Neil Lloyd, managing partner of Wolverhampton law firm FBC Manby Bowdler and chairman of the Training and Manufacturing Group,said the world-class makers of the Midlands would welcome funding packages for research and development announced by the Chancellor, but the sector needed more than just Government financial investment to meet current challenges.

“Although I welcome the investment pots, which include £200m for developing sustainable aviation and automotive tech, we need to have wrap-around support for companies if they are to deliver on the funding potential.

“That means a long-term industrial plan, support for skills development, planning reform to free up sites for expansion and an import and export strategy to combat the ongoing effects of Brexit.

"The Advanced Manufacturing Plan announced at the Autumn Statement was a step in the right direction, but with the next general election looming and the potential for a new government to be at the wheel by the end of the year, this means more uncertainty for businesses.

“We have a proud manufacturing history in the West Midlands, and that includes Shropshire - the birthplace of the Industrial Revolution.

“A world-leading manufacturing sector needs a world-leading economic strategy which promotes growth, skills improvement and innovation. The reality is that we may be waiting a while for it.”

Manny Athwal, founder of Wolverhampton-based School of Coding & AI, which has launched a new scheme to improve the digital skills of adults across Shropshire, welcomed the Government's package of technology reforms, including the use of AI designed to speed-up results in the NHS and cut admin tasks for police.

“AI has made its way into many industries, including education, medicine and transportation, and embracing it is no longer an option, but a necessity in order to thrive and succeed in the digital age.
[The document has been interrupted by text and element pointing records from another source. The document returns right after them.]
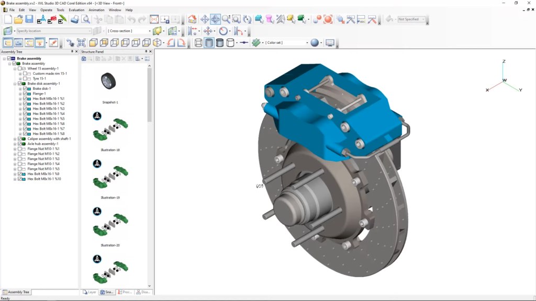Select the cut (scissors) tool
The width and height of the screenshot is (536, 301).
pyautogui.click(x=99, y=20)
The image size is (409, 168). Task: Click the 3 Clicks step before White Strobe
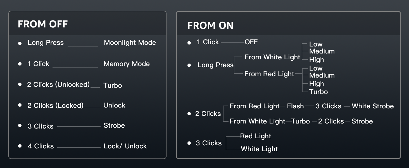pos(328,106)
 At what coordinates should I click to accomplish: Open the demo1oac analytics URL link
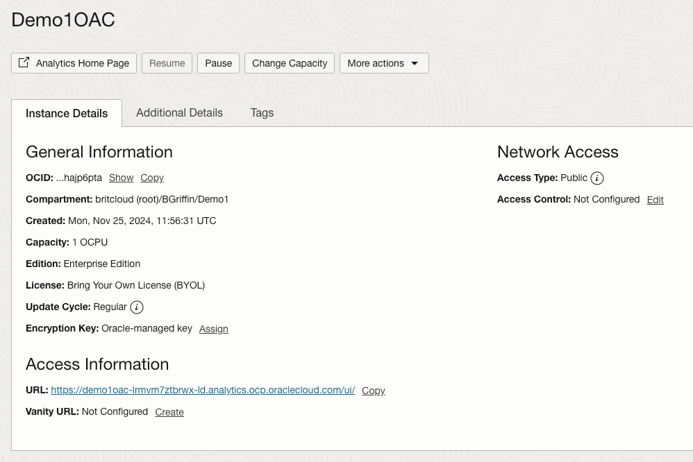203,391
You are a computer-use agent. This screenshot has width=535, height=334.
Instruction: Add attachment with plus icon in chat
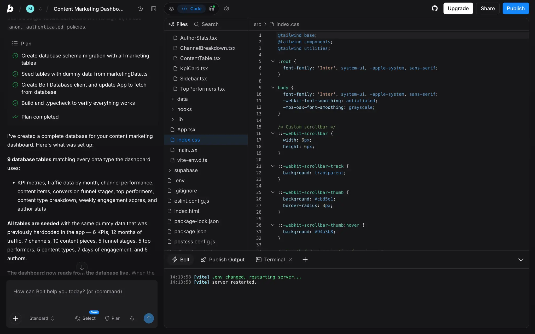pos(16,318)
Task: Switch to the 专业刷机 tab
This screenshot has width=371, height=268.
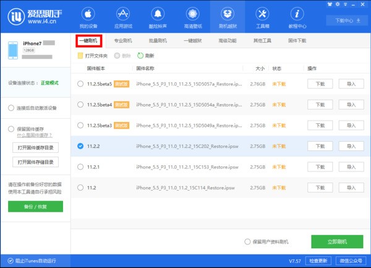Action: 124,41

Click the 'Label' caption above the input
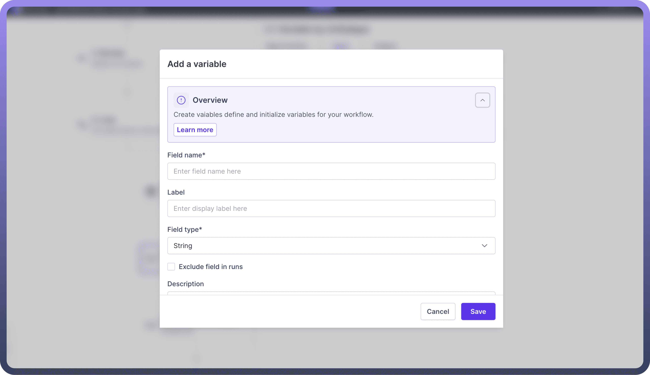tap(176, 192)
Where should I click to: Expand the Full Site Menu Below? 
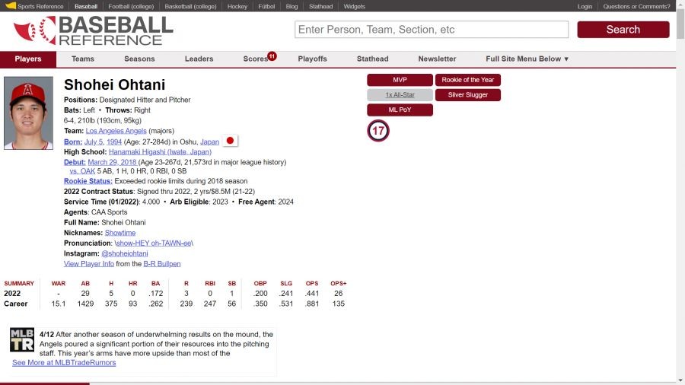(x=527, y=59)
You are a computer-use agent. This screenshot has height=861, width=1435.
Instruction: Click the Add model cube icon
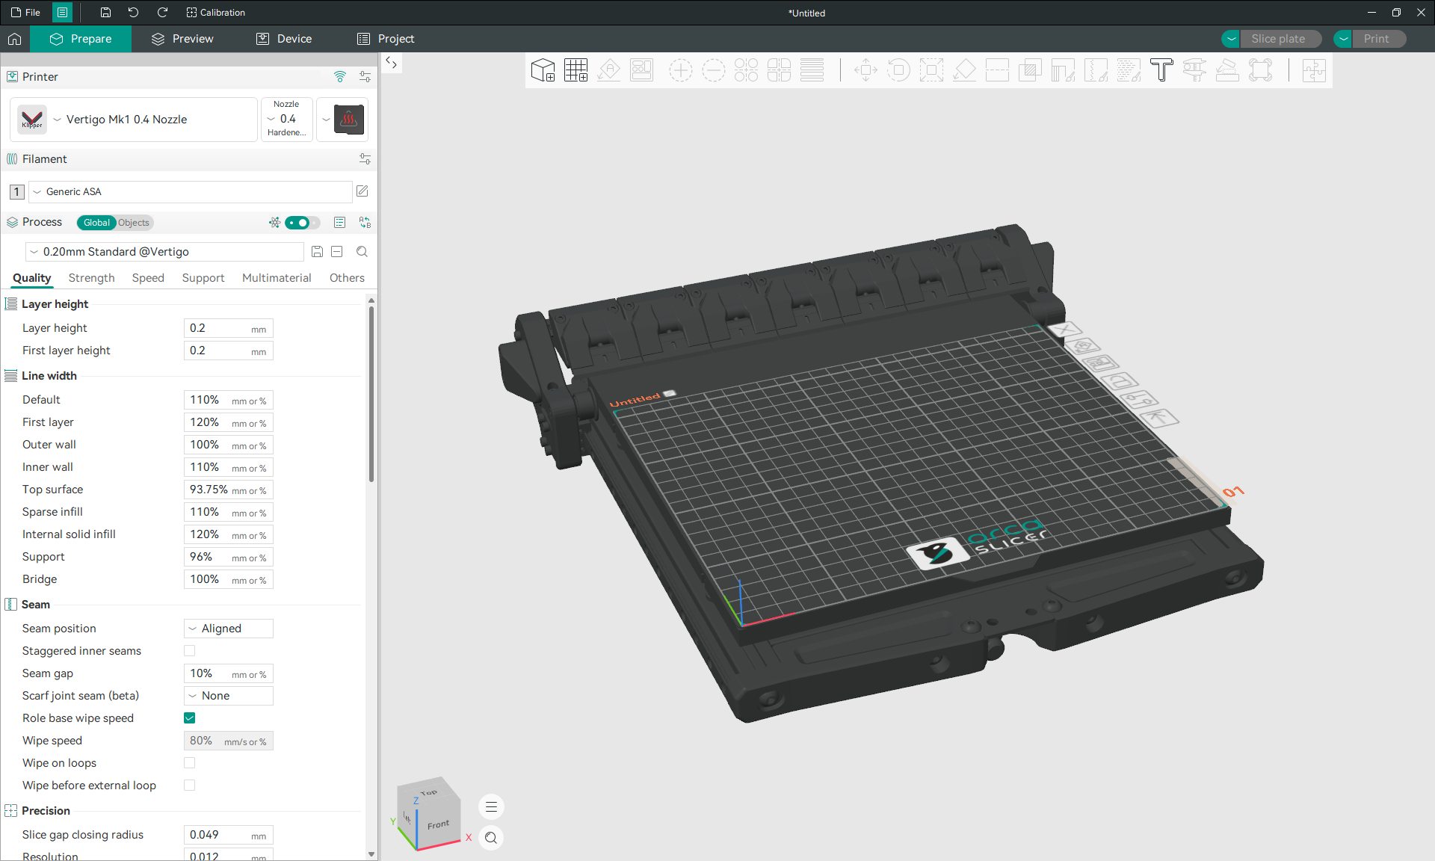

“One of the main advantages of AI is its ability to process large amounts of data quickly and accurately, which can help governments make more informed decisions and improve the delivery of public services.

“In the healthcare industry, AI is proving to be a real game-changer. From safeguarding private records to robot-assisted surgeries, it's improving almost every aspect of the industry.

“In policing, it will allow faster and better decision making, improved deployment of skilled frontline staff and help police to work smarter.

“AI will continue to drive massive innovation that will fuel many existing industries and could have the potential to create many new sectors for growth. It could become one of the single most influential human innovations in history.”